Le tourisme équivaut à une exportation de services, selon le professeur qui a voulu montrer que malgré la mobilisation de touristes par notre carnaval, ce dernier ne rapporte pas grand chose à notre économie nationale, à cause de plusieurs éléments, notamment la mauvaise organisation de l’évènement.
Le grand défi, le problème réel du carnaval haïtien, est, selon Etzer Émile, la non-définition du produit commercial touristique, de façon à le vendre aux festivaliers. Ainsi, il a invité les acteurs à se poser ensemble la question: comment définir un produit intéressant capable d’attirer des clients ?
Aujourd’hui, avance-t-il, on parle moins de tourisme de masse et plus de tourisme d’événements. Il n’y a pas donc, selon lui, de produit touristique dans notre carnaval, mais une affaire de gros sons des chars. Le carnaval n’est pas réellement un produit touristique avec un modèle de plan d’affaires pouvant le définir et impliquant la communication, le ciblage, … Ce n’est rien que du tâtonnement, du ponctuel, a-t-il ajouté.
Pour clore son propos, l’économiste Etzer Émile a évoqué le fameux problème de politique culturelle en Haïti, à côté d’autres comme celui de l’insécurité,…

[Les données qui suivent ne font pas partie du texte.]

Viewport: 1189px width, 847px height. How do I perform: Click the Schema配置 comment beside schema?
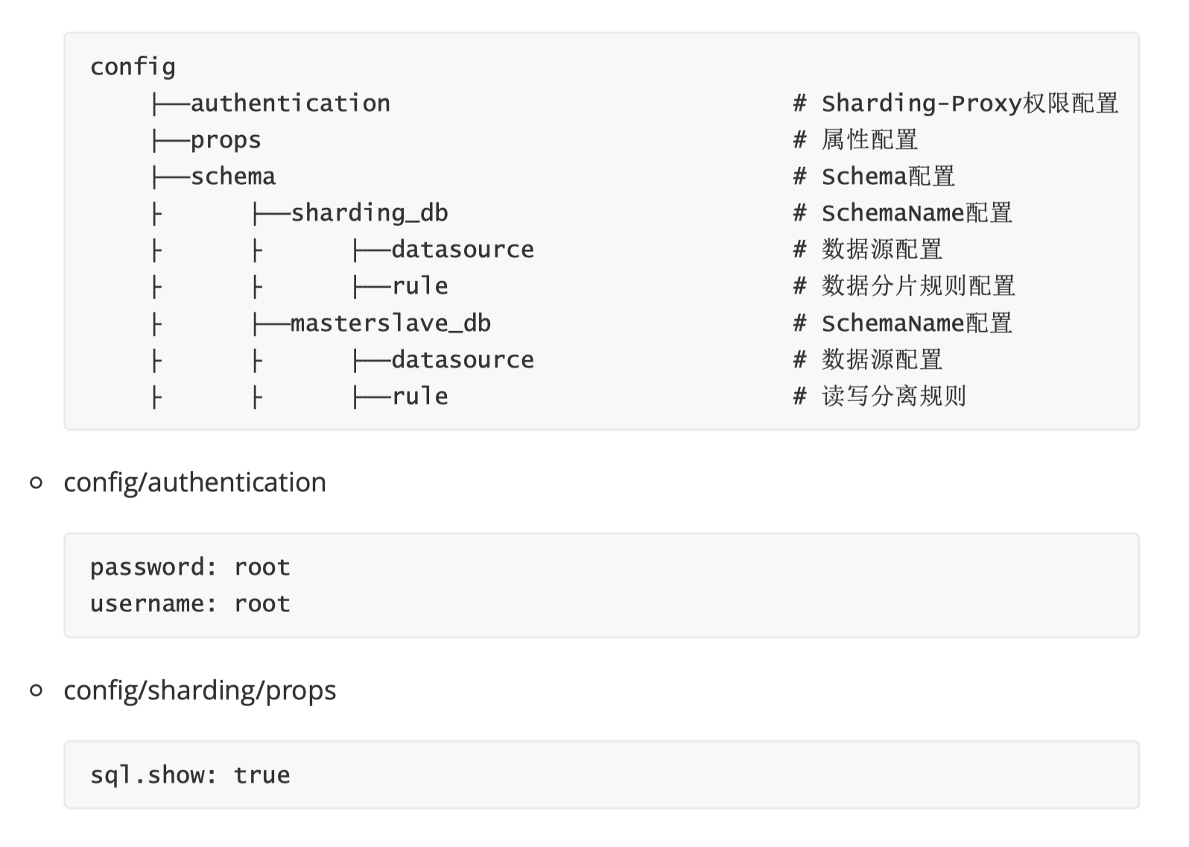(x=888, y=177)
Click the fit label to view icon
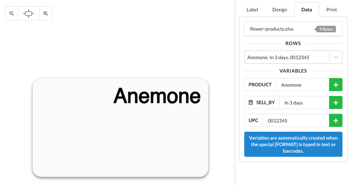Image resolution: width=349 pixels, height=185 pixels. 29,14
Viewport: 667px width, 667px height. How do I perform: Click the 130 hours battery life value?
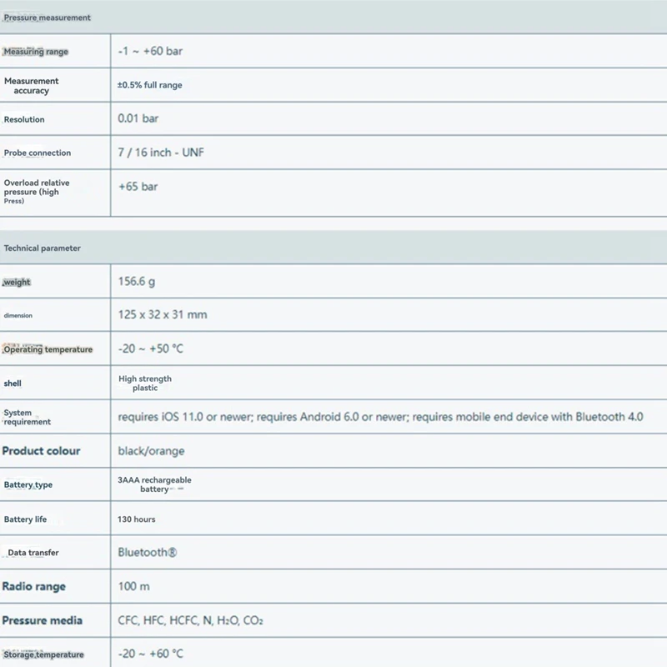[x=137, y=519]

Les intervenants au cours de la séance de questions, ont plutôt, sans pourtant nier le sens des approches économiques d’Etzer Émile, mis l’emphase sur les aspects anthropologiques du carnaval, et la question de l’histoire, qui sont anticonformistes à l’économie dite d’extraction ou de marché sur laquelle le professeur s’est appuyé. Un débat riche, animé, qui a aussi permis à l’économiste d’élaborer, de défendre ses positions et de reviser certaines approches.